### Your goal:
Show each line of the listing below that contains the string "height", copied in full.
• • • •
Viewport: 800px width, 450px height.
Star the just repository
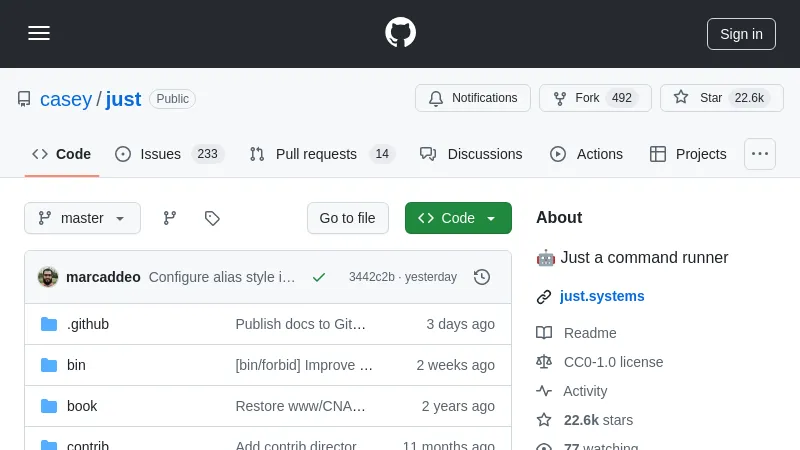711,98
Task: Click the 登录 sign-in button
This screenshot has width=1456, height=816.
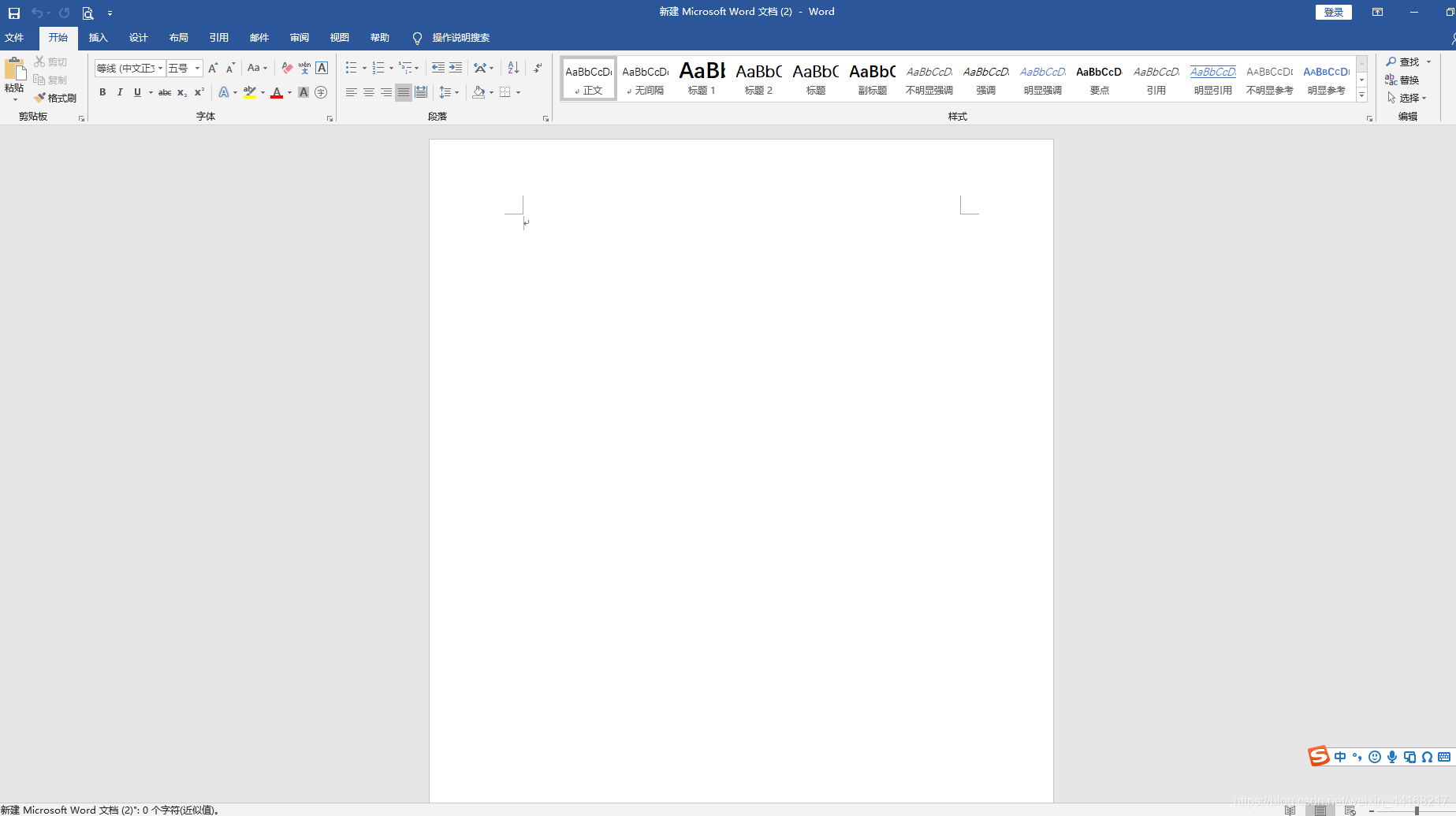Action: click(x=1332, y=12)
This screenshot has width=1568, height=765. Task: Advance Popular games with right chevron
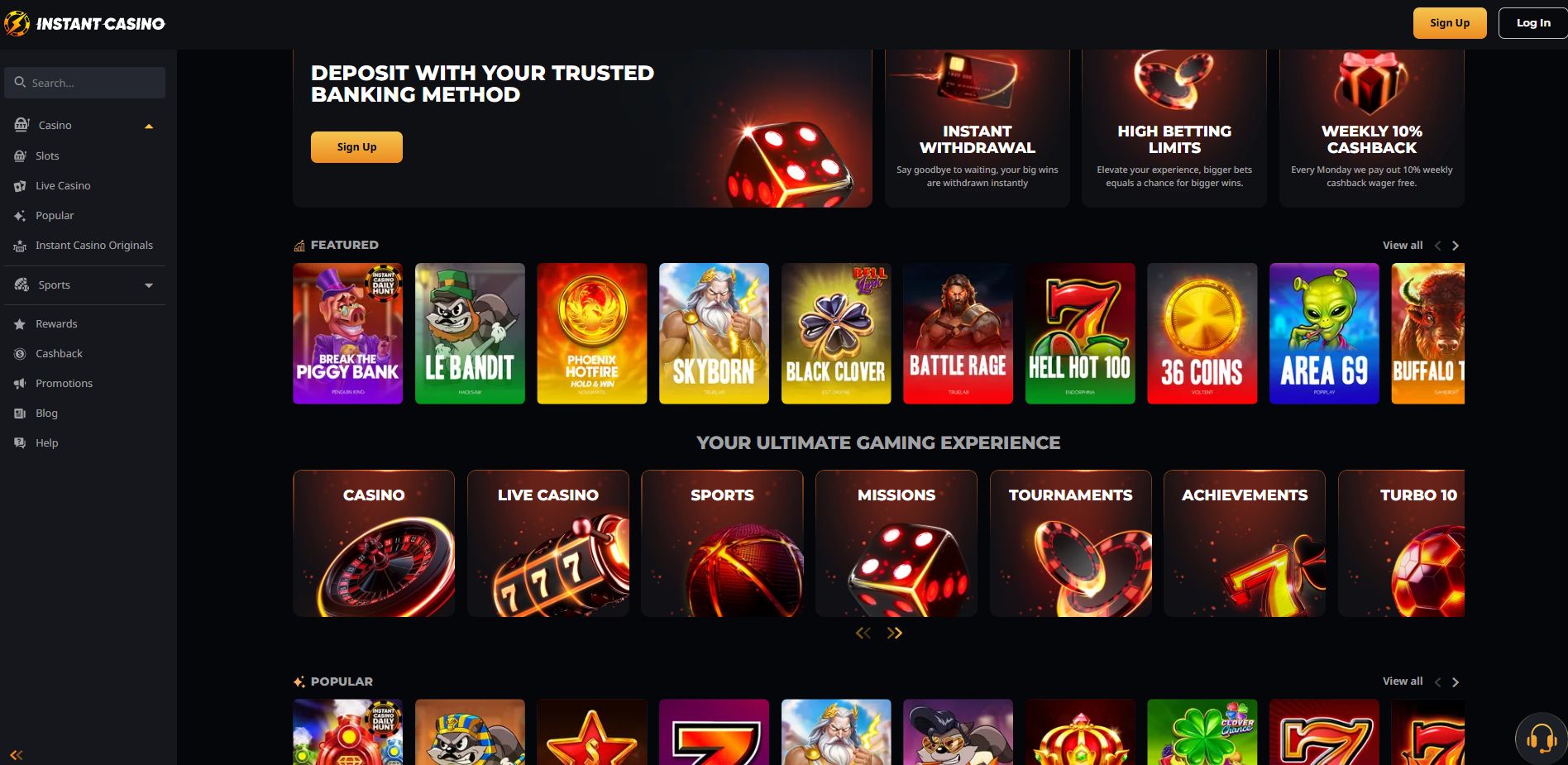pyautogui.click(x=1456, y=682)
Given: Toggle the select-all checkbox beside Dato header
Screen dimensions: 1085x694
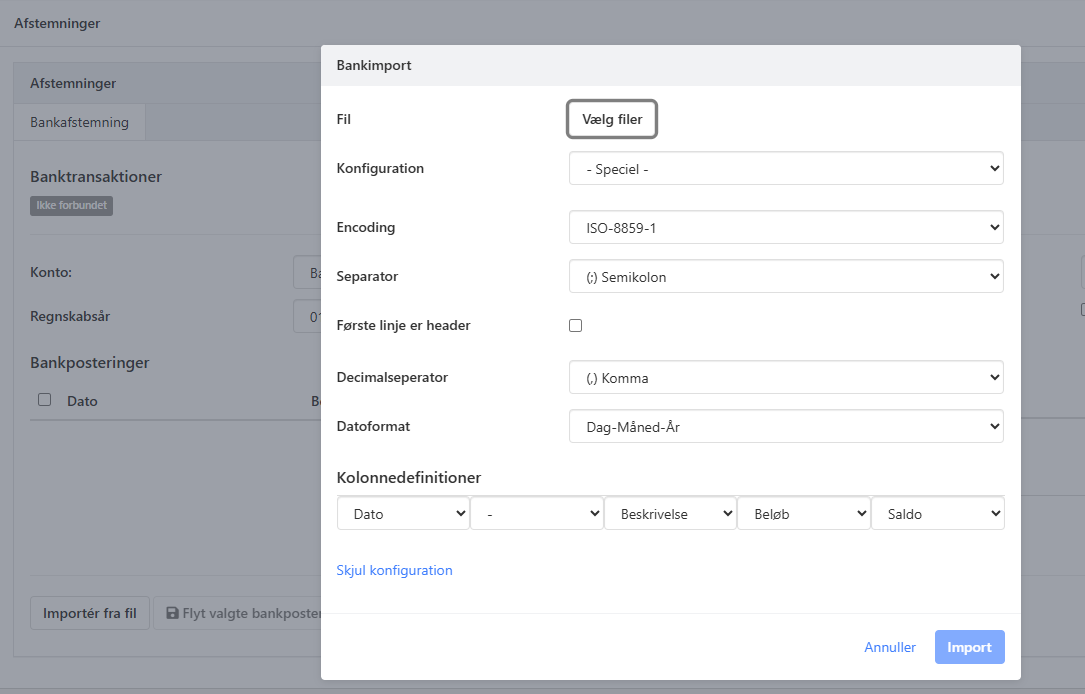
• • • •
### Task solution:
Viewport: 800px width, 450px height.
This screenshot has width=1456, height=816.
This screenshot has width=1568, height=765. Task: Advance Popular games with right chevron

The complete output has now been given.